__To do__
Make a verbatim copy of the records; pictures stay out.

[Opening Source material section]

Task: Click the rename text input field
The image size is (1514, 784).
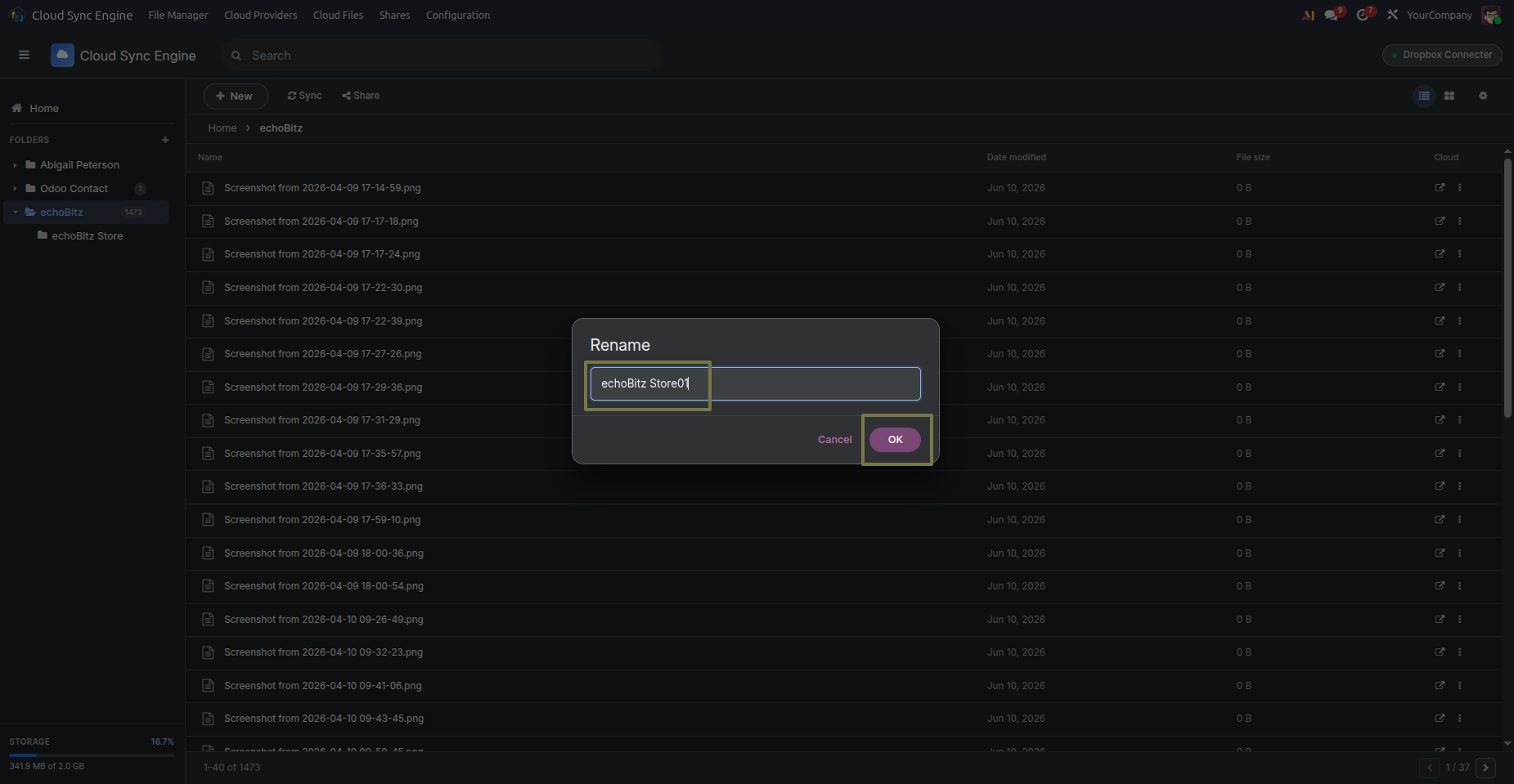Action: [x=756, y=383]
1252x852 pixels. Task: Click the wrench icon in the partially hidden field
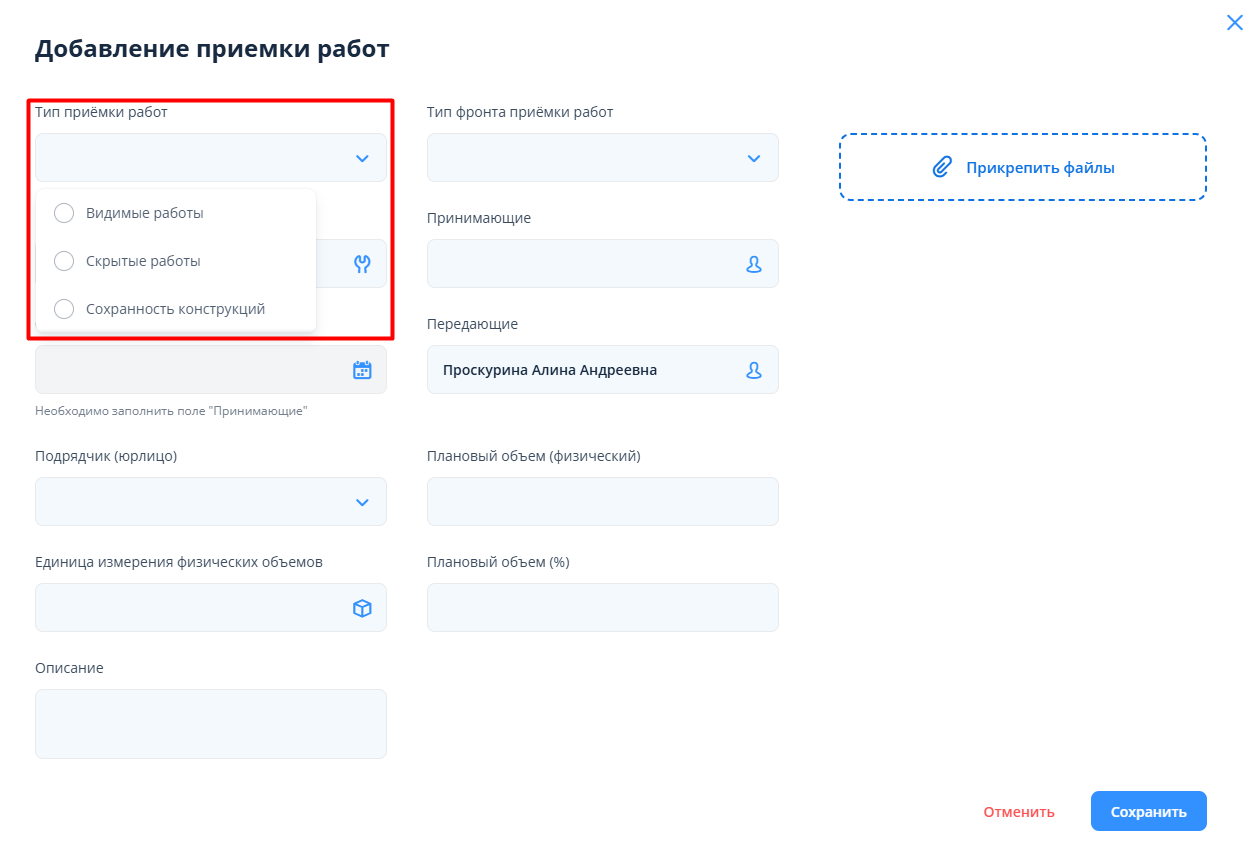click(362, 264)
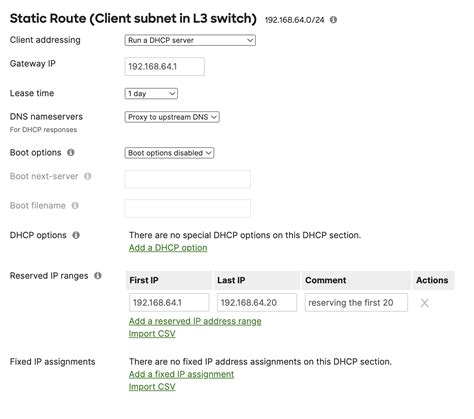Click info icon beside 192.168.64.0/24 subnet
Screen dimensions: 474x419
click(x=333, y=20)
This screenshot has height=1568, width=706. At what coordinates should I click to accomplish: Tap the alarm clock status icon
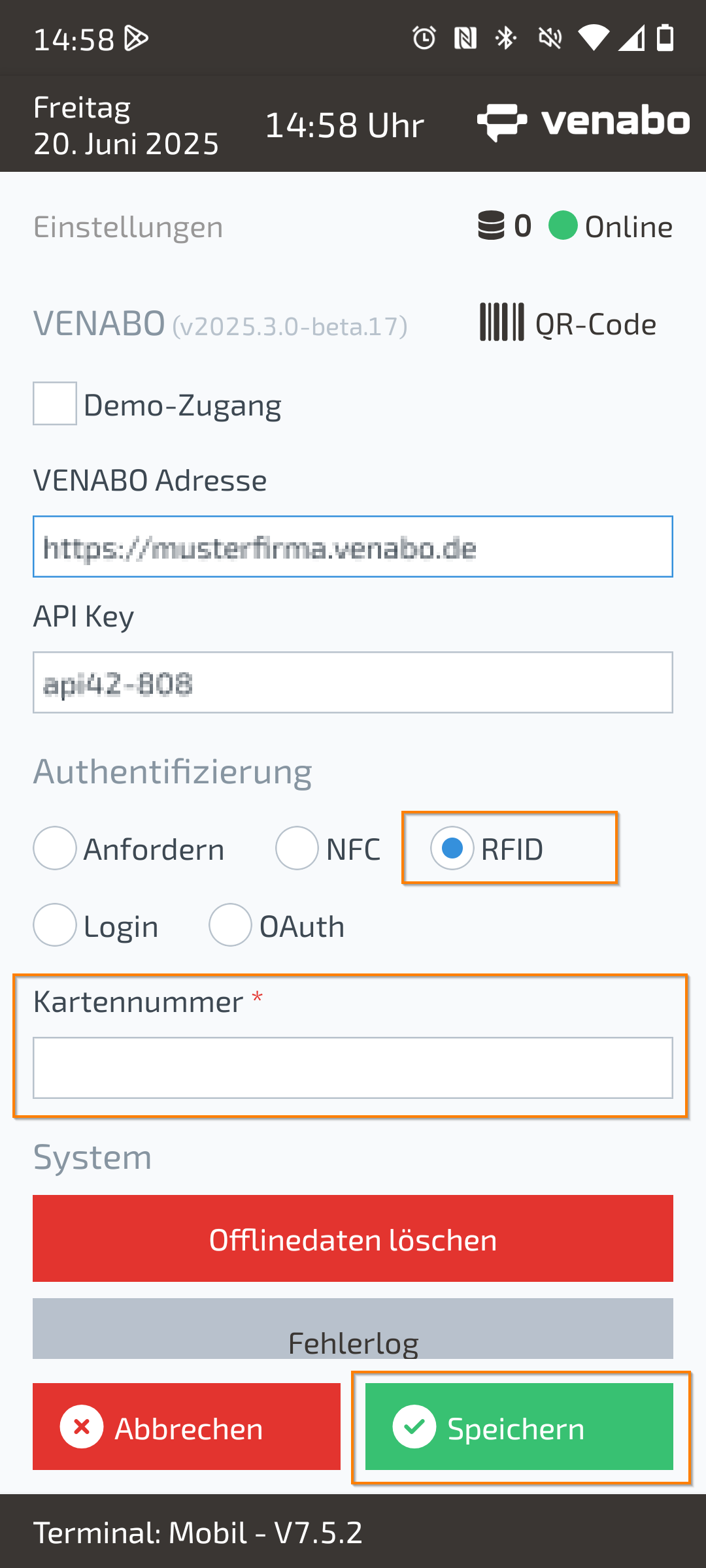click(x=424, y=39)
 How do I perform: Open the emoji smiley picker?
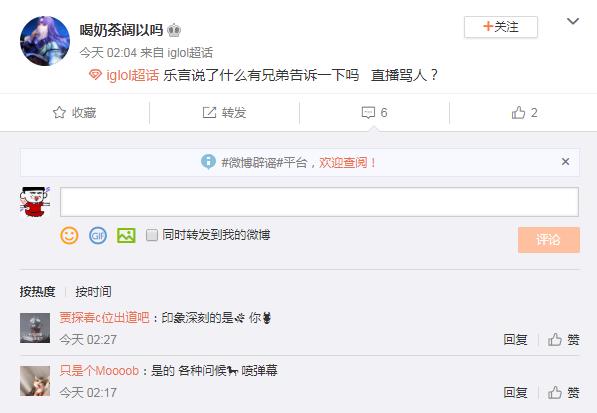69,235
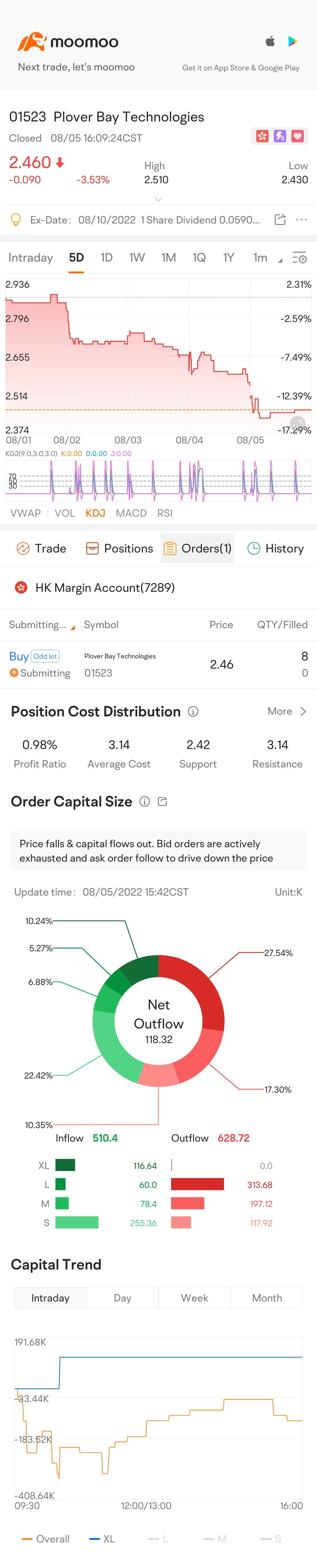The image size is (317, 1568).
Task: Open the three-dot more options menu
Action: pyautogui.click(x=301, y=220)
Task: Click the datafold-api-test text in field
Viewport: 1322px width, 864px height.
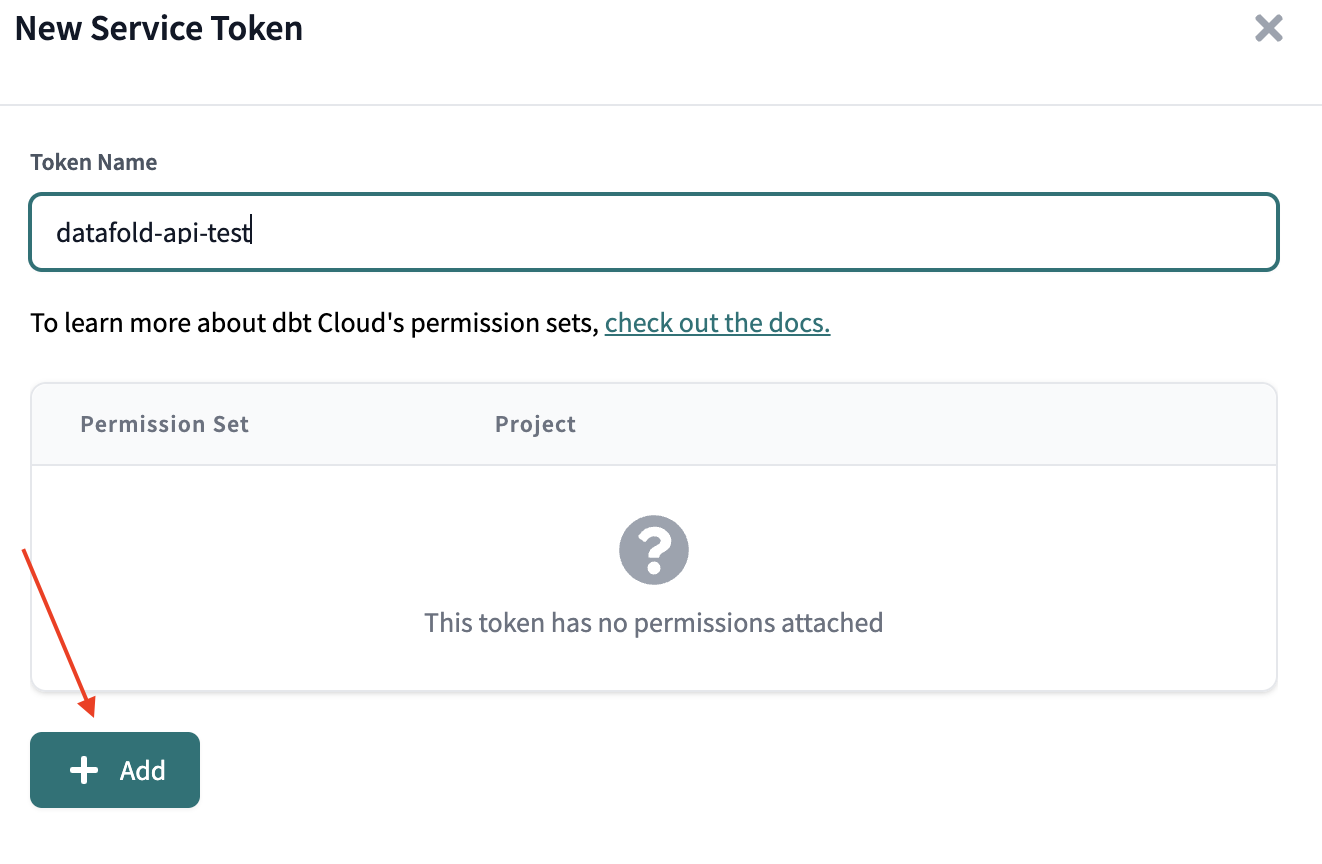Action: click(x=153, y=233)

[Closing Source material section]

__Reply to the task__
Task: Click the rename text input field
The image size is (1514, 784).
Action: [x=756, y=383]
1252x852 pixels. Task: Click the wrench icon in the partially hidden field
click(362, 264)
Click info icon beside 192.168.64.0/24 subnet
Screen dimensions: 474x419
click(x=333, y=20)
This screenshot has height=1568, width=706. At what coordinates should I click to accomplish: Tap the alarm clock status icon
click(x=424, y=39)
 How do I perform: Open the emoji smiley picker?
69,235
The image size is (317, 1568).
Task: Open the three-dot more options menu
Action: pyautogui.click(x=301, y=220)
Task: Click the datafold-api-test text in field
Viewport: 1322px width, 864px height.
Action: click(x=153, y=233)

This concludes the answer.